What the answer must hold is the line containing "At what coordinates should I click to accomplish: Click" and all lines after it through the end of the listing, copied exactly, with pictures left out.

Source records START

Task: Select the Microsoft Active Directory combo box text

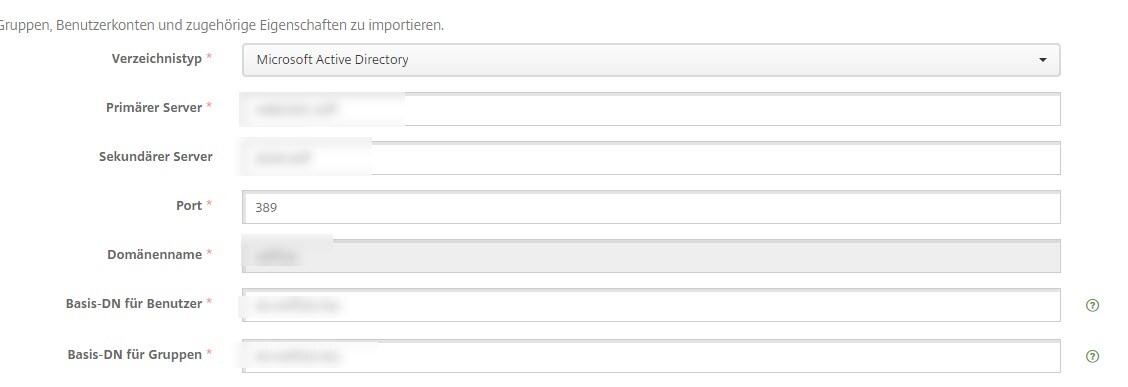Action: coord(332,60)
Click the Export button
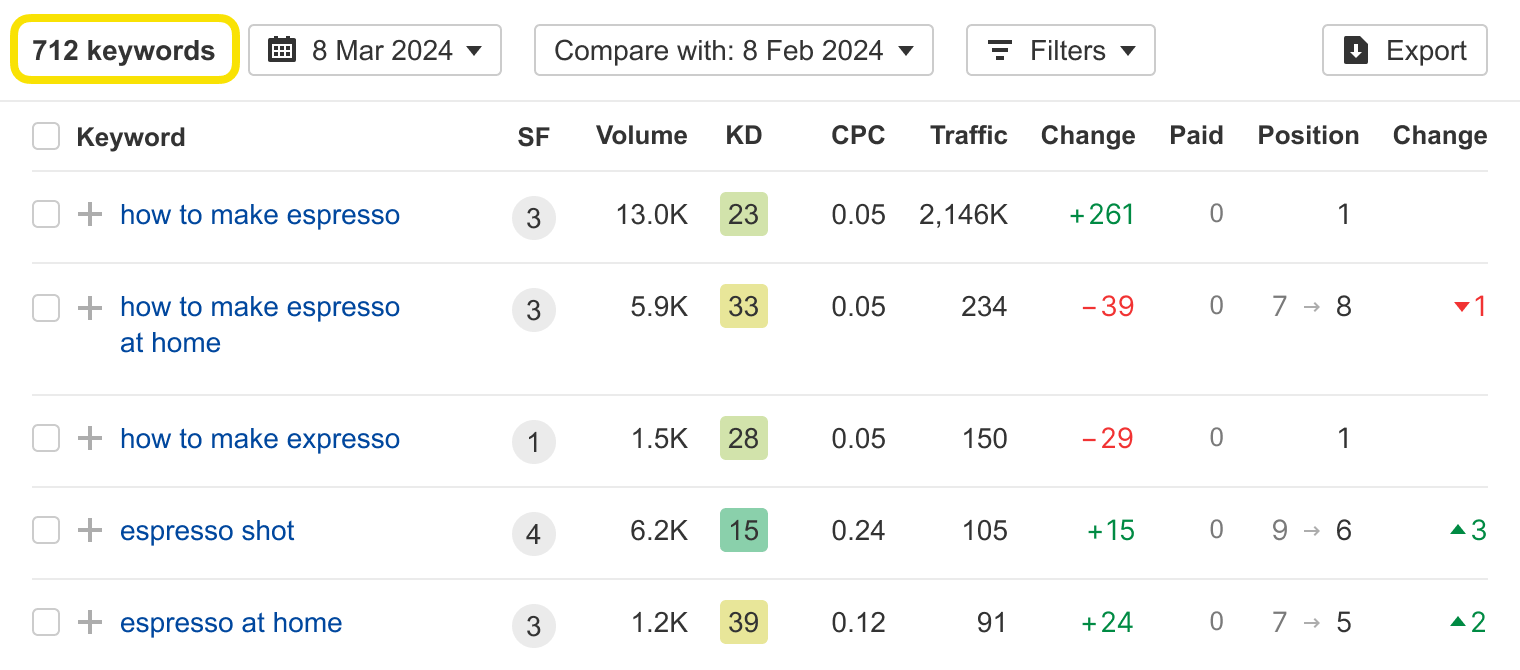This screenshot has width=1520, height=670. [x=1404, y=50]
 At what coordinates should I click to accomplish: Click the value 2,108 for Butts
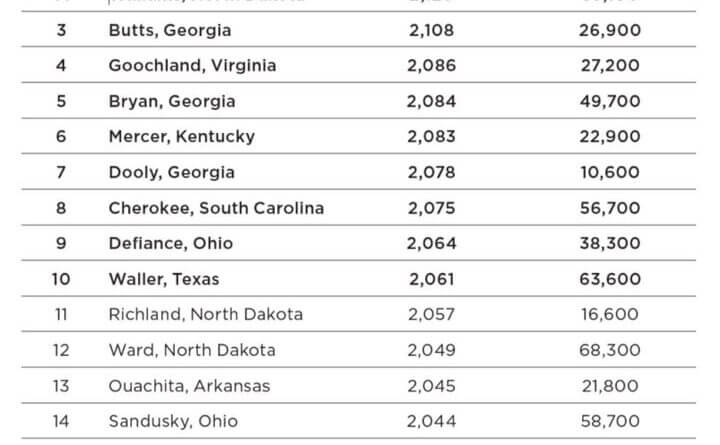pyautogui.click(x=432, y=30)
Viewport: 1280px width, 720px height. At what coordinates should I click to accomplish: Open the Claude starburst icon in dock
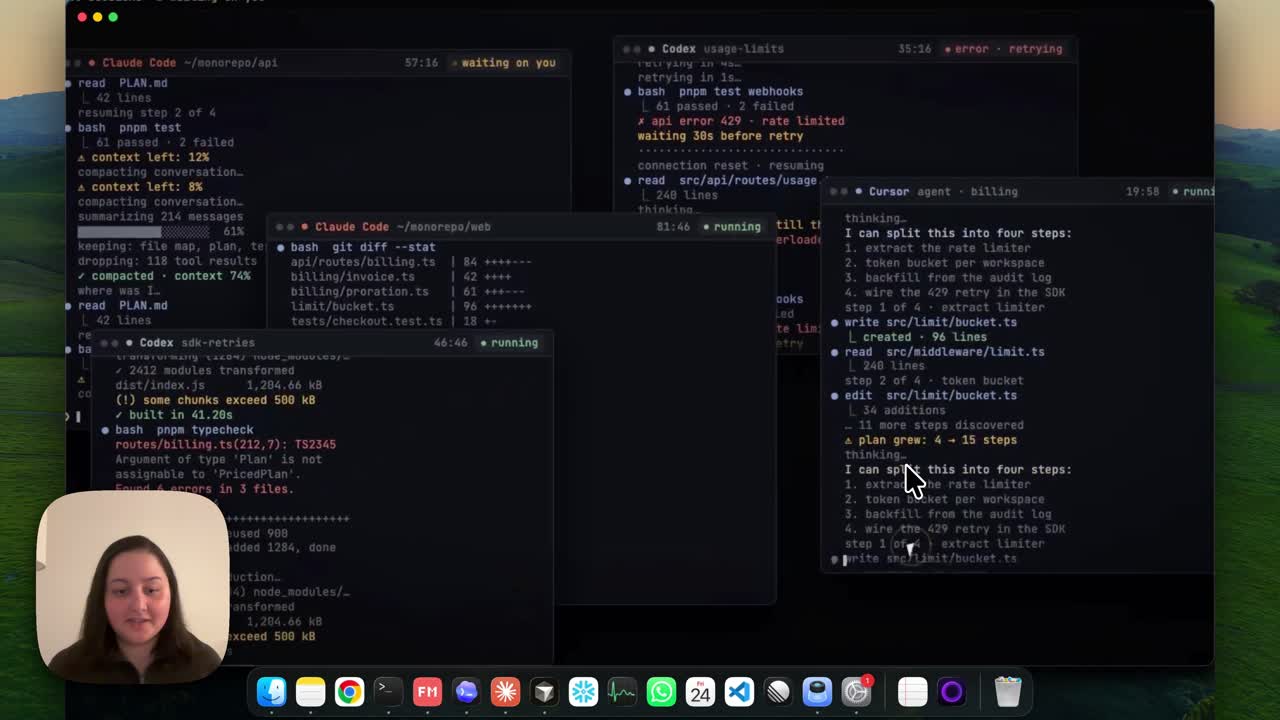point(505,691)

Source records END

▶ **Response to this exercise**
 At what coordinates should I click to accomplish: Click the value 2,108 for Butts
pyautogui.click(x=432, y=30)
Viewport: 1280px width, 720px height. At what coordinates should I click to accomplish: Open the Claude starburst icon in dock
point(505,691)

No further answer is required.